Когда система работает штатно и автоматически, это все редко совпадает одновременно. А вот если происходит подобное, значит, с API кто-то играется именно руками. Вот алерт и сработал.
Если говорить не о кибергороде, а о реальных ситуациях такого рода, то тут все происходит еще быстрее, в таких случаях система автоматически блокирует действия мерчанта, чтобы у него со счета ничего не вывели и в принципе никак не навредили работе и бизнесу, поднимает панику и подключает уже живых сотрудников
На будущее
Формат взлома кибергорода — это, без шуток, будущее информационной безопасности. Мы обязательно пойдем сюда снова, учтем все ошибки и продумаем инфраструктуру и бизнес-схемы так, чтобы они были максимально приближены к реальности. В идеале вообще хочется, чтобы к таким же выводам пришли люди из ЦБ или Госуслуг — протестить свою инфраструктуру в бою, предоставить возможность найти уязвимости и стать еще лучше и надежнее для пользователей и бизнеса.

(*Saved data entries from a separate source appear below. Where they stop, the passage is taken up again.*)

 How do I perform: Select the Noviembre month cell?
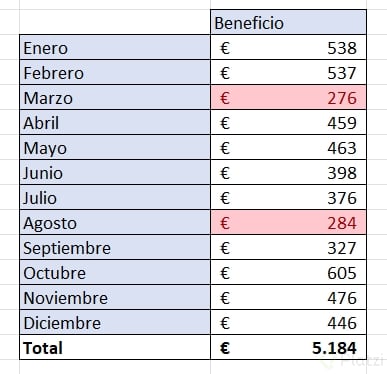coord(115,297)
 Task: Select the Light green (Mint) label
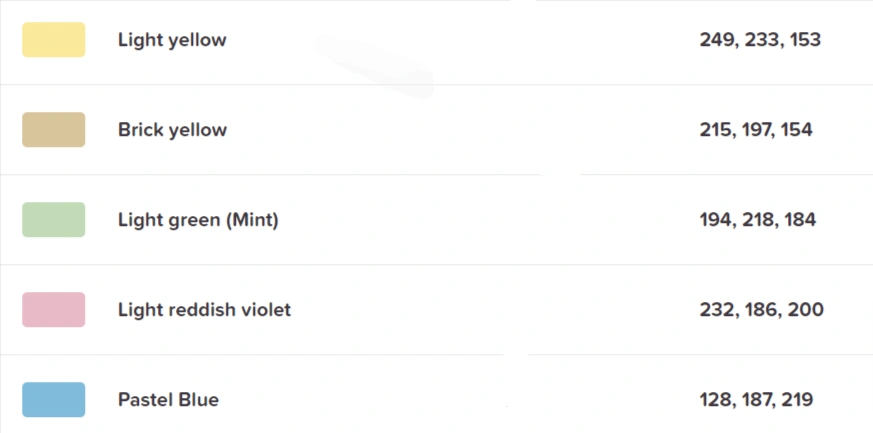(198, 220)
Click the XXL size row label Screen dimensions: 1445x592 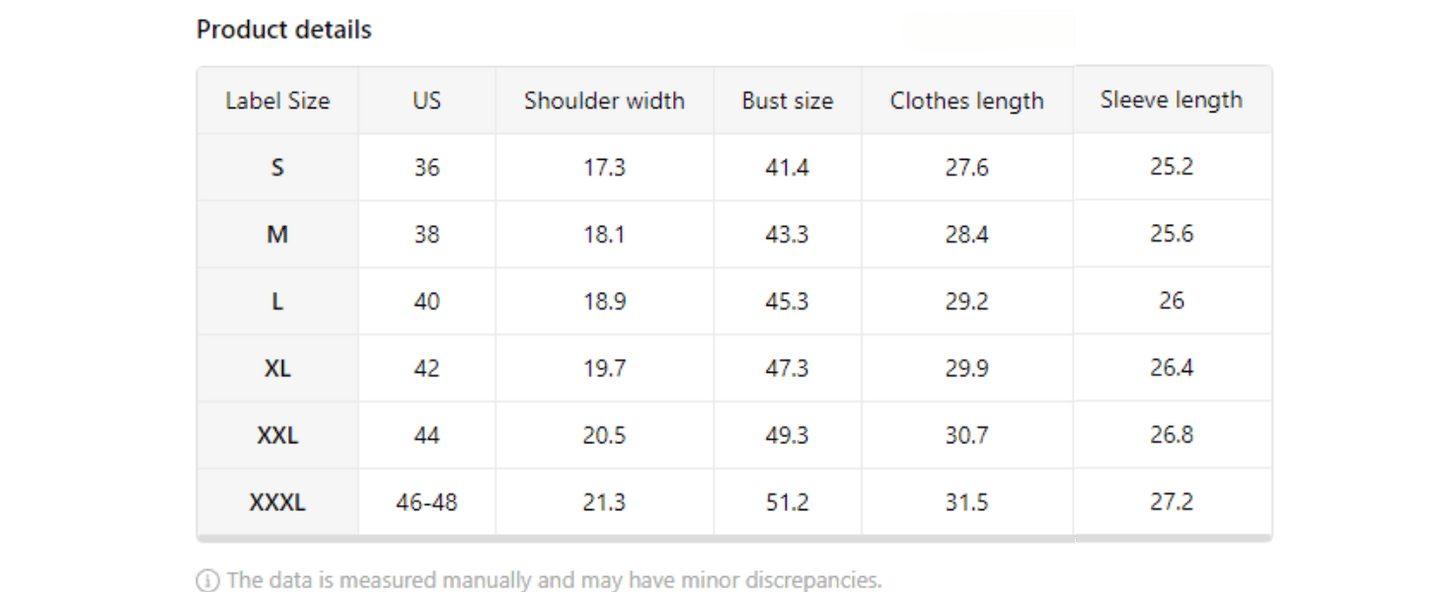pos(277,436)
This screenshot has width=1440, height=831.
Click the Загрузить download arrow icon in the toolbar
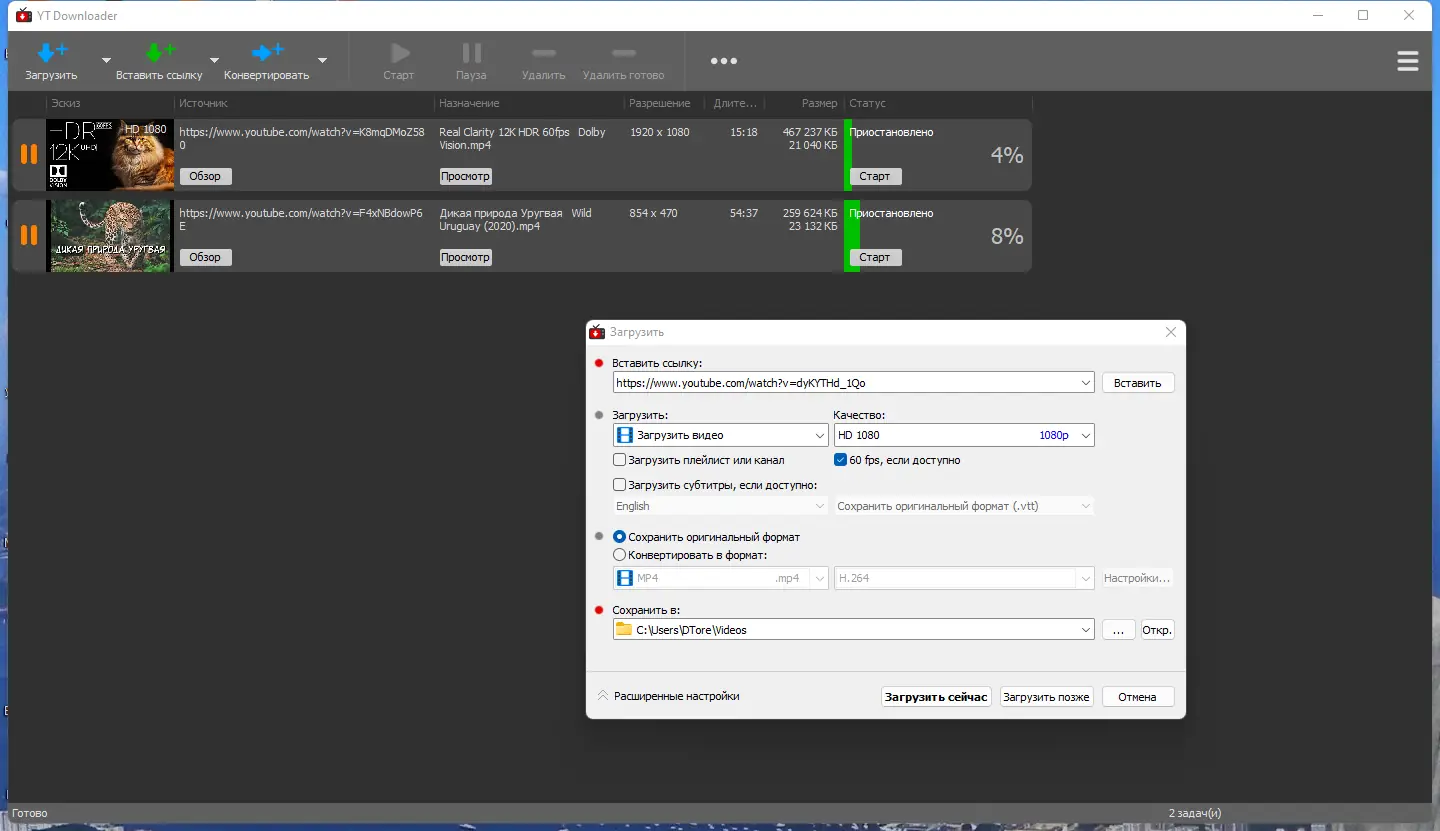[52, 53]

И это на самом деле было очень классно и весело. Фактически мы получили большой набор Chaos Monkey-кейсов, которые не факт что стали бы воспроизводить на продакшене, мы протестировали процессинг на атаки, получив за 2 дня больше атак, чем к нам штатно приходит за полгода.
Мы многому научились, и самое главное — увидели, что наш продукт, который мы пишем для себя и для вас, пользуется популярностью у участников кибергорода, для нашего ИТ это было сильной мотивацией — ведь приятно, когда результатом твоего труда пользуются люди, пусть в данном случае и с весьма специфическими целями.
Нам очень понравилось и хочется ЕЩË.
В следующем Стендоффе ждите нас с еще более интересными схемами, большим количеством платежных функций и новыми векторами атак!